In 2016, Tim K scored King Cobra, starring James Franco, Christian Slater and Molly Ringwald about the death of porn producer Bryan Kocis. It premiered at the Tribeca Film Festival. The score was well received, the music praised as "effervescent electronic score" by Screen Daily.

In 2015, he composed score to Buried Above Ground, a documentary by director Ben Selkow.

In 2014, Tim K composed the score, with Jake Shears of the Scissor Sisters, to  Justin Kelly directed, Gus Van Sant produced I Am Michael starring James Franco and Emma Roberts The film was selected for domestic premiere at the Sundance Film Festival in 2015, and internationally at the Berlin International Film Festival.

Producer/songwriter
Tim K has produced records in variety of electronic music styles, often with jazz influences.

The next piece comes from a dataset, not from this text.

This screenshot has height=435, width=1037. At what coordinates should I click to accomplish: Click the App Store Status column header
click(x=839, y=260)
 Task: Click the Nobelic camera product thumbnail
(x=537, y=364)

In 2017, he produced Sam Sparro's "Christmas In Blue" EP, which featured some classic carols in a vintage 1960s jazz style production. The independently release EP reached No. 25 on the Billboard Jazz Chart.

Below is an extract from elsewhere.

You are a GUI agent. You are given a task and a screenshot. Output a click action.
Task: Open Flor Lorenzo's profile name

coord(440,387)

He produced and co-released Honey Dijon's debut album Best of Both Worlds, released on Defected Records UK.

He has been a longtime producer and songwriter for DJ Colette, for whom he produced three albums. When writing, he often starts with a melodic keyboard part and builds drums, and vocal melodies around it. Her "Italo-disco-owing" and "indelible electro" album When The Music's Loud, featuring all compositions co-written and many produced by Tim K, was released in September 2013. The album was named by Vice as one of the 99 Greatest Dance Albums of all time. The album was also named as one of Billboard 's Top 20 Dance albums of 2013.

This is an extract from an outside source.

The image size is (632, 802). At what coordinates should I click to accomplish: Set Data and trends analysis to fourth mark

In December 2013, he produced and co-wrote debut single "War Of Hearts" for artist Russell Taylor, helping him win VH1 Artist You Oughta Know award, which he performed live December 2, 2013 on Big Morning Buzz Live.

A longtime vintage recording technique aficionado, using vintage microphones, techniques, tape and James Brown's old mixer, he recorded Shoshana Bean's second album O'Farrell Street in 2012 at North Hollywood. With JT Donaldson, in 2012 Tim K also produced underground hip hop group Hawthorne Headhunter's "Sum People Don't Change" from their debut LP Myriad of Now on Plug Research. Tim K lent a hand to The System's 2012 release for beatmaker David Frank's production "Mother Ungh Ungh", providing some "stutter" style edit of Mic Murphy's vocals.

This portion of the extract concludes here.